Code inclusion in Sather is completely independent of class behaviour inheritance (sub-typing and/or super-typing). It is a mechanism by which an implementation class (or partial class) may

  1. Make use of code written in other implementation (or partial) classes syntactically. Where the included class has generic arguments these are substituted by the arguments provided in the inclusion specification as a form of macro expansion.
  2. Make use of a non-global class library.

Concrete Syntax

include clause = [Private_SY], Include_SY,
(library include | class include),
[feature modifier list] ;
library include = Library_SY, identifier ;
class include = type specifier ;
feature modifier list = feature modifier,
{Comma_SY, feature modifier} ;
feature modifier = (identifier | iter name), Rename_SY,
[Private_SY | Readonly_SY],
[(identifier | iter name)] ;

The inclusion facility provided in accordance with this concrete syntax, whether of a non-global library or some partial class, is primarily concerned with modification of name-space visibility and name substitution. The results of this may be seen as source text transformation and, therefore, have no separate corresponding abstract syntax, static or dynamic semantics. There are instead four different required concrete syntax manipulations :-

  1. Making names visible
    Where a library class is being defined, then all classes within that library name-space will be visible without the need for an inclusion clause, although the presence of such a clause is not forbidden.

Records shown =>
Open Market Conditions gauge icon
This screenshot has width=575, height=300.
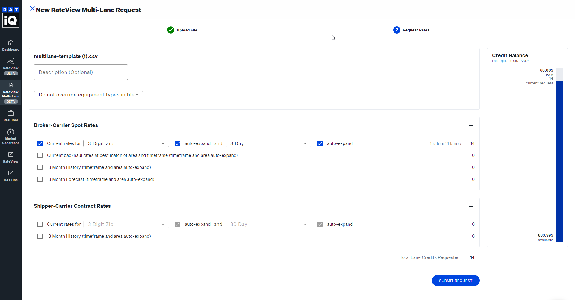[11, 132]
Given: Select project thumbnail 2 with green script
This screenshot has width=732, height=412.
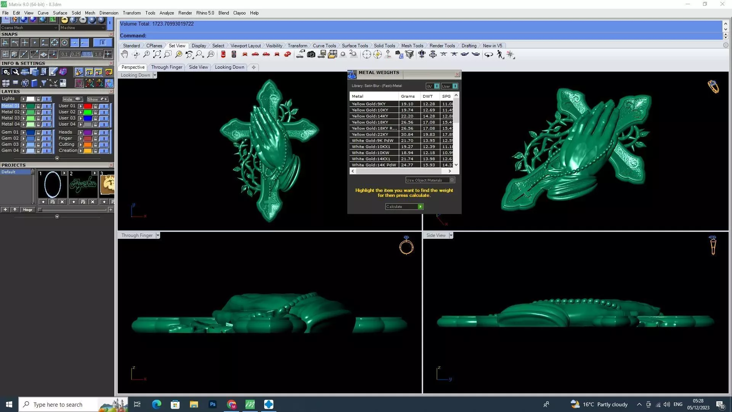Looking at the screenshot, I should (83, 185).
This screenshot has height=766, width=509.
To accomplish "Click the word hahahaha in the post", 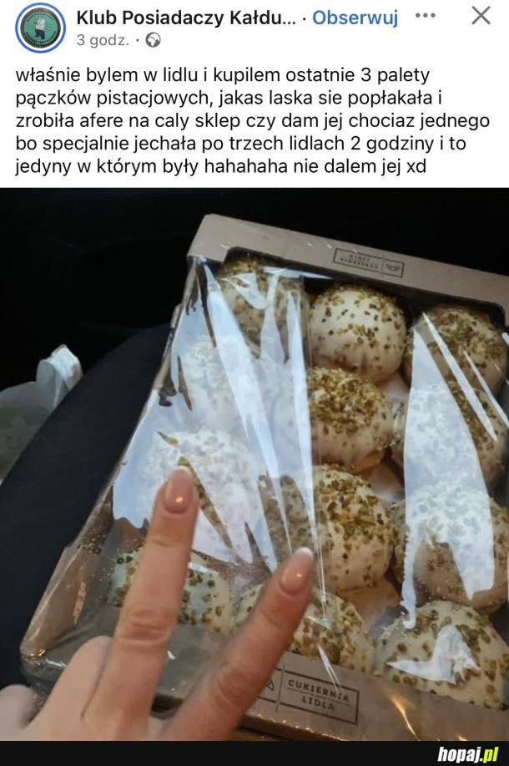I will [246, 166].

Task list =>
1 – According to the Sather passage, how many concrete syntax manipulations are required for inclusion?
2 – Output the rows, from their first line through the line containing "Looking at the", as a JSON list of strings with one string per line, omitting blank lines and leaving out the pictures.
The Sather passage and the rows are independent of each other.

Solutions to the tasks =>
1 – Four.

2 –
[
  "Open Market Conditions gauge icon",
  "This screenshot has width=575, height=300.",
  "[11, 132]",
  "Given: Select project thumbnail 2 with green script",
  "This screenshot has width=732, height=412.",
  "Looking at the screenshot, I should (83, 185)."
]